De Croo : le double avertissement, l’édito de Fabrice Grosfilley
Ce mardi, Fabrice Grosfilley évoque dans son édito le discours d’Alexander De Croo devant les étudiants en sciences politiques de l’université de Gand dans lequel il défend son gouvernement.
« Il faudra des efforts de tout le monde. Celui qui affirme que les autorités peuvent compenser à 100 % raconte des bêtises. » Ces propos sont ceux tenus aujourd’hui par Alexander De Croo et le Premier ministre faisait évidemment référence au prix de l’énergie.
Cette nouvelle déclaration, le Premier ministre l’a prononcée devant un parterre d’étudiants. C’est la tradition pour les étudiants en sciences politiques de l’université de Gand. À chaque rentrée universitaire, ils ont droit à une leçon inaugurale prononcée par un décideur politique de premier plan. Elio di Rupo, Bart De Wever, Herman Van Rompuy, Paul Magnette ont tous eu droit à cet honneur. Pour ces orateurs, l’exposé est l’occasion d’adresser un message aux étudiants et surtout au grand public.
Très logiquement, Alexander De Croo a donc profité de cette tribune pour défendre l’action de son gouvernement. Interrogé sur le prix de l’énergie, mais aussi sur le prix des spaghettis au restaurant universitaire, cela ne s’invente pas, le Premier ministre a mis en avant les mesures déjà décidées par le gouvernement Vivaldi, tarif social, baisse de la TVA et a évoqué la prochaine taxation des superprofits. Et puis cette fameuse phrase : “celui qui affirme que les autorités peuvent compenser à 100 % raconte des bêtises ».
► Lire aussi : La hausse des prix de l’énergie frappe durement les Bruxellois
On doit reconnaître à Alexander De Croo le mérite de la continuité. Le libéral flamand avait déjà alerté en annonçant que nous allions vers 5 à 10 hivers difficiles. En indiquant que tout le monde doit se préparer à faire des efforts, il récidive. C’est plutôt une posture inhabituelle pour un Premier ministre dont le discours est traditionnellement d’inspirer la confiance et d’œuvrer à la stabilité. Ces petites phrases, qui n’ont l’air de rien, sont bien un positionnement politique. Quand Alexander De Croo indique que l’État providence ne peut pas tout, il utilise sa carrure de Premier ministre pour contrecarrer les ardeurs de ses partenaires de gauche qui voudraient des aides plus conséquentes en faveur des classes populaires.
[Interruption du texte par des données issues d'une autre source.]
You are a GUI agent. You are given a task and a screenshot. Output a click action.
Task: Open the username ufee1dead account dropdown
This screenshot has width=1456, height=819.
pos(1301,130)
Dans ce discours aux étudiants, il y a une deuxième idée importante qui a été développée par le Premier ministre. C’est l’idée que la démocratie fonctionne et que le politique trouve des réponses.« Nous pouvons traverser (les crises) en tant que société, a-t-il glissé, pour un pays où rien n’est possible et où le politique ne peut plus prendre aucune décision, nous avons pourtant une économie parmi les plus innovantes du monde avec un des meilleurs systèmes de sécurité sociale”. Et Alexander De Croo d’adresser une sorte d’avertissement aux étudiants : appeler à avoir un dirigeant fort est la plus grosse erreur qu’on puisse faire. On ne doit avoir qu’une seule priorité, une société forte.
Cette mise en garde contre la tentation du dirigeant fort, elle n’est pas anodine. Après les derniers scrutins en Suède ou en Italie, en plein traumatisme énergétique, on voit bien que la thématique du coup de balai et du changement de système trouve des militants zélés sur les réseaux sociaux et ailleurs. Nos démocraties ne sont pas inattaquables. En France, c’est la crise des gilets jaunes qui a matérialisé le sentiment de colère et de rejet de la classe politique. En Grande-Bretagne, aux Pays-Bas, aux États-Unis et au Brésil, c’est le succès des discours populistes.
En Belgique aussi, les raisons d’entre en colère ne manquent pas. Qu’on partage ou pas les options politiques et économiques d’Alexander de Croo, rappeler que la tentation autoritaire n’est pas une option est plutôt bienvenue. Et ce ne sont pas les scores réalisés par le VB dans les sondages qui nous feront dire le contraire.